Streaming — emitting tokens to the user as they’re generated rather than waiting for the full response. It makes a slow model feel fast and is the default for chat-style interfaces.

Hallucination — when a model produces confident, fluent output that is simply false. It’s the failure mode grounding, RAG, citations, and evals are all built to contain.

LLM-as-judge — using an LLM to score another model’s output against criteria, instead of exact-match assertions. The workhorse of agent eval, since correct answers are often open-ended.

Golden set — a curated set of inputs with known-good outputs, used as the benchmark an eval scores against. The fixed yardstick that tells you whether a change improved or regressed quality.

Prompt injection — an attack where malicious text in the input (or in retrieved content) hijacks the model into ignoring its instructions. The defining security problem of LLM apps, especially agents that can act.

Jailbreak — input crafted to bypass a model’s safety guardrails and make it produce disallowed output. Related to prompt injection, but aimed at the model’s policy rather than the app’s instructions.

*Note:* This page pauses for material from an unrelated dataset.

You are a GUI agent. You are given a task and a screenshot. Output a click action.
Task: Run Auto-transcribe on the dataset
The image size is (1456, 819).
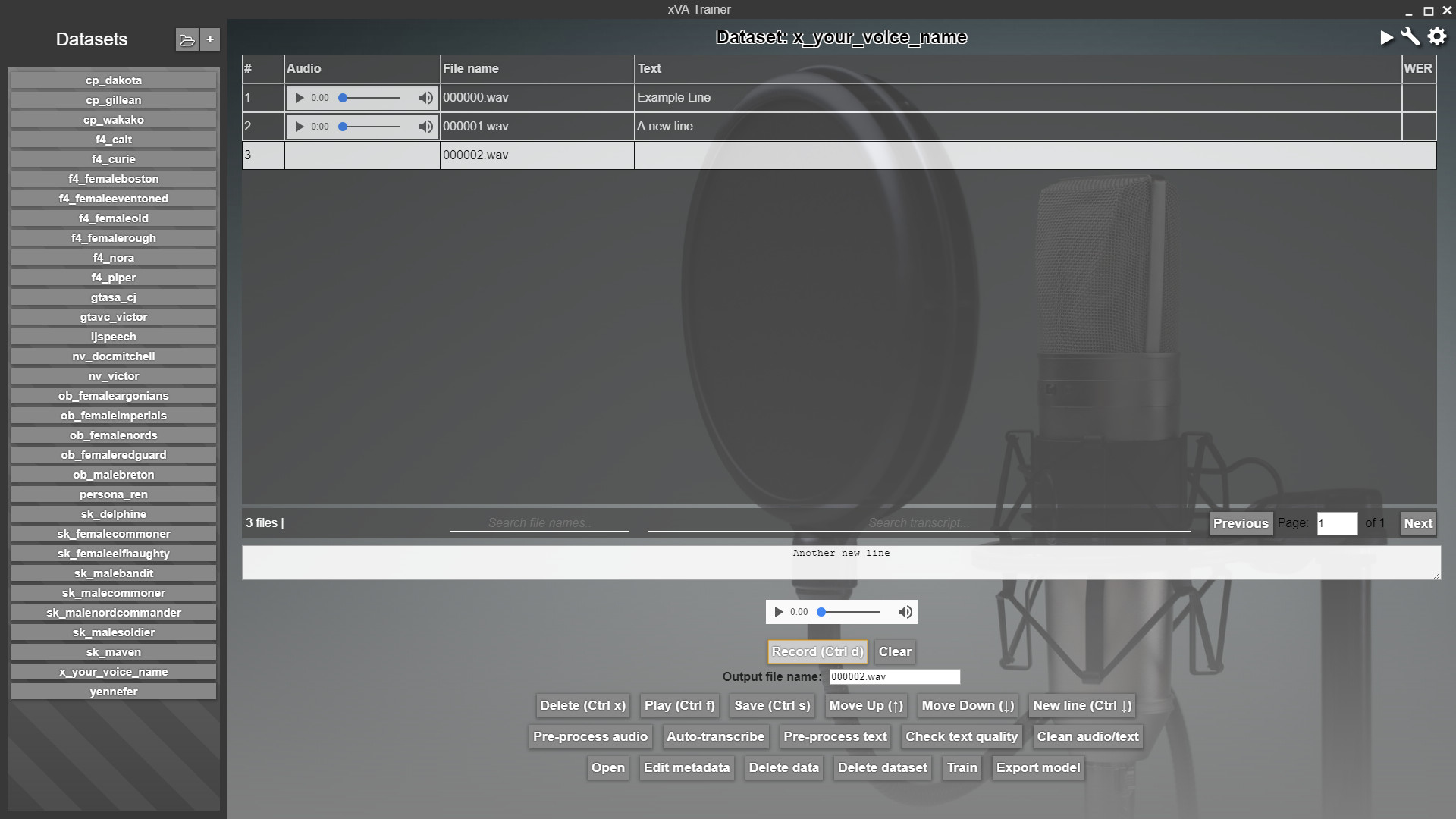click(715, 736)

Confidence scoring — attaching a calibrated certainty to an output so the system can auto-act when confident and escalate when not. The signal most autonomy-gating and HITL routing depends on.

Drift — the gradual decay of output quality as inputs, data, or an upstream model change underneath a system tuned for the old conditions. Why evals run continuously, not once.

Red-teaming — deliberately attacking your own system (prompt injection, jailbreaks, edge cases) to find failure modes before users or adversaries do.

Voice & multimodal I/O

For the voice-native and document-heavy products in the teardowns, the I/O layer is its own hard problem.

ASR (automatic speech recognition) — speech-to-text: turning spoken audio into a transcript. The hard part in the field is noise, accents, and crosstalk that wreck off-the-shelf models, which is why some teams fine-tune their own.

TTS (text-to-speech) — generating spoken audio from text, the output side of a voice agent. Quality and latency here decide whether a spoken agent feels human.

Turn-taking — detecting when the user has stopped speaking and the agent should respond (and handling interruptions), so a voice conversation flows instead of talking over the person.

Diarization — separating an audio stream into who-spoke-when across multiple speakers. Needed to attribute lines in a multi-party call or sales conversation.

OCR (optical character recognition) — extracting text from images or scanned documents. The entry point for processing invoices, forms, and faxes that arrive as pixels, not data.